The hasty drafting of the Act shows in some of the loose ends. For instance, a literal reading of the law would seem to bar anyone giving their own campaign more than the $5,000-per-election limit. Yet other parts indicate that that wasn't what was meant, since there are specific provisions dealing with "self-funding" as well as granting an exemption on limits to any candidate facing a well-heeled self-funders (the so-called "millionaires' exception") -- in which case the race reverts to old-fashioned Wild West, IL. So the SBE is attempting to address that, even as I write this, through the rulemaking process.

An interesting quirk that prompted some discussion in the room had to do with the definition of "electioneering communication," which figures in numerous triggers and limits throughout the bill. The old law defined it as virtually anything designed to influence an election, but the new law appears to limit it only to broadcast communications (yet including the Internet).

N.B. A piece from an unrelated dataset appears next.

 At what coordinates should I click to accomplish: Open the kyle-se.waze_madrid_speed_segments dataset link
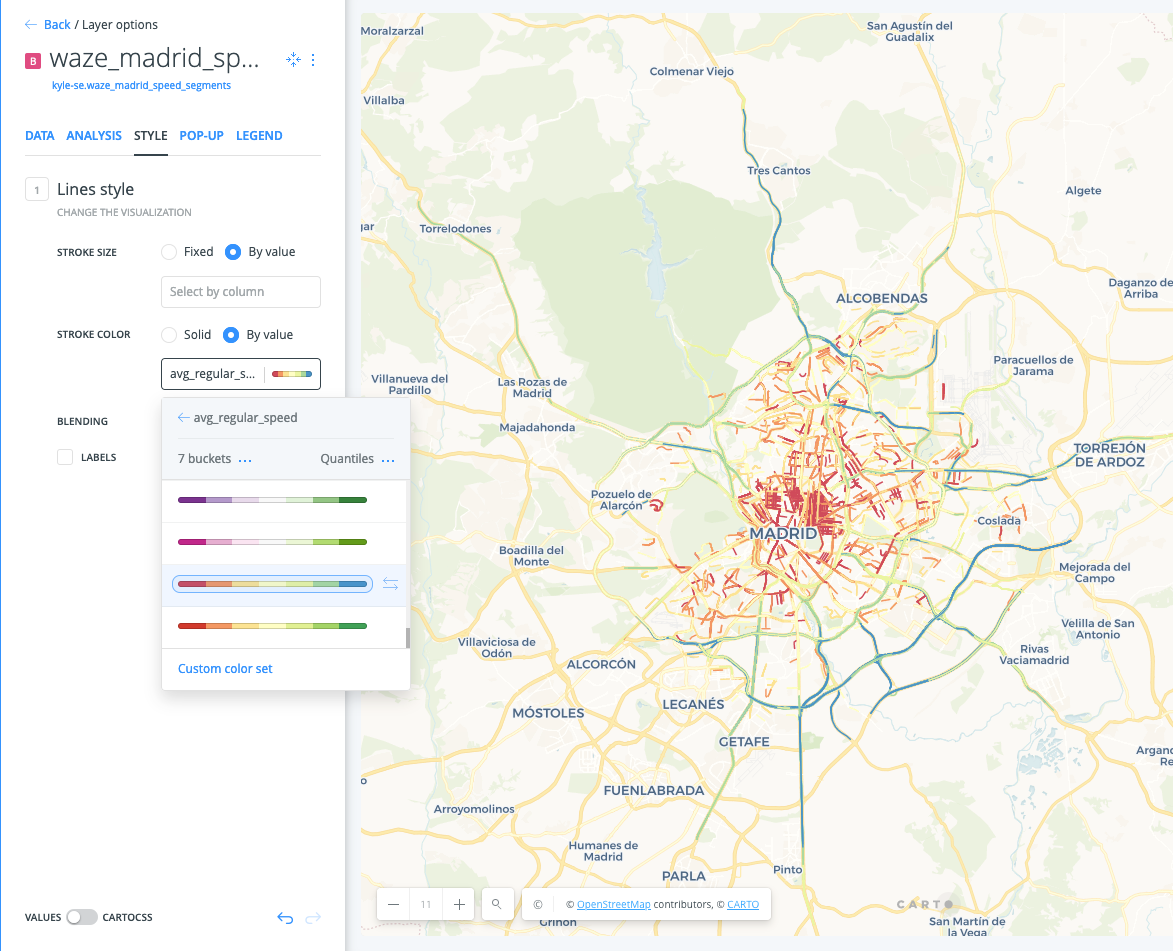140,86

In other words, on its face, the limits on electioneering, or the required reporting of electioneering, don't seem to apply to taking out a newspaper ad -- or sending direct mail. This appears to be a large oversight.

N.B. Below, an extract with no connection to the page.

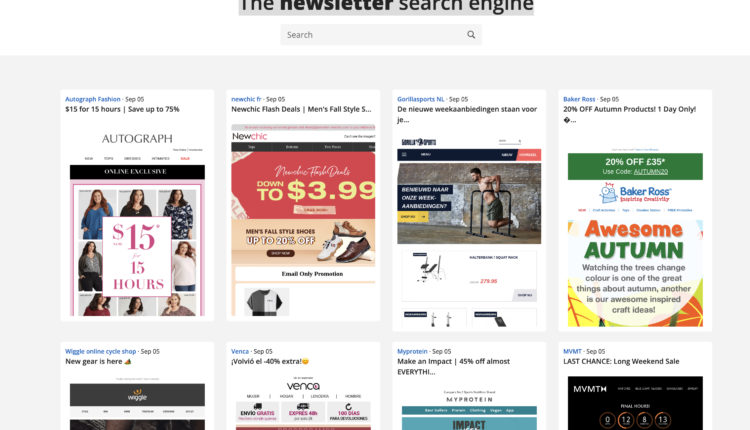The image size is (750, 430).
Task: Open the Baker Ross sender link
Action: point(579,99)
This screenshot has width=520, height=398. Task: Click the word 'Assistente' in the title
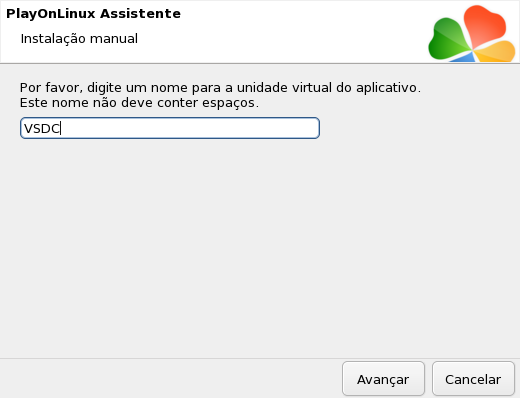pyautogui.click(x=140, y=14)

Smith's overview of the changes to FOIA highlighted that governmental information, ostensibly for public use, can often turn into ammunition in a political campaign. Computerization is making compliance easier, and the trend is definitely toward disclosure. How the demands for transparency ultimately get balanced with legitimate privacy rights of government employees, and the need for some degree of confidentiality for any organization to function, is a work in progress.

Nauman's presentation on all the new things that the State Board will be tasked with, including monitoring of compliance with the new pay-to-play laws, made me wonder if anyone is paying attention to the fact that that might require additional funding for the agency. Most agencies are looking at cutbacks, but controls on the integrity of the election process itself are probably an area where it doesn't pay to skimp.

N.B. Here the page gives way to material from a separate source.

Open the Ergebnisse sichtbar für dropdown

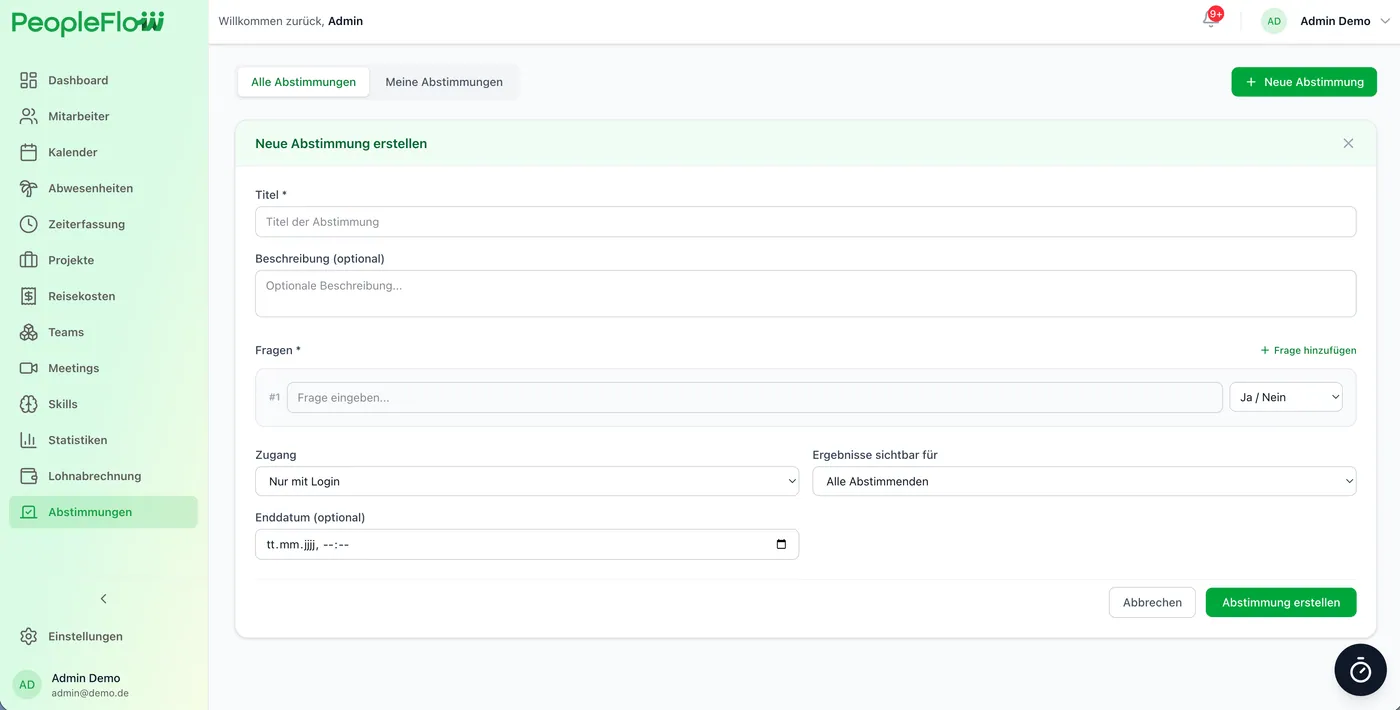[x=1084, y=481]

How any of this may impact the upcoming Chicago municipal elections was not completely clear. The new law is for sure guaranteed to spring traps on any candidate not sufficiently aware of the law, and not sufficiently lawyered up. And such oversight, in this politician-suspicious environment, might surely be seized upon by an opponent. Every single campaign would do well to have at least one designated person responsible for understanding and guiding through the process. Not knowing the rules, in any game, can cost you. Despite the flaws, them's the laws.

As to the substance of the Act, as opposed to process, most aldermanic campaigns don't garner the magnitude of contributions the law limits (although some recent campaigns have flirted with the million mark); the big hitters in the last round, 2007, were the unions upset over the big-box ordinance. However, with Chicago itself bigger than numerous states, a mayoral race could easily attract the big bucks. So there's a huge advantage for any candidate who can raise such funds now, before the new law takes effect on January 1. The year-end reports will be revealing, because for Major Players and Rezko wannabees, should they exist, or for a municipal candidate with, say, Wall Street or Beverly Hills connections, these are the last Days of Disco.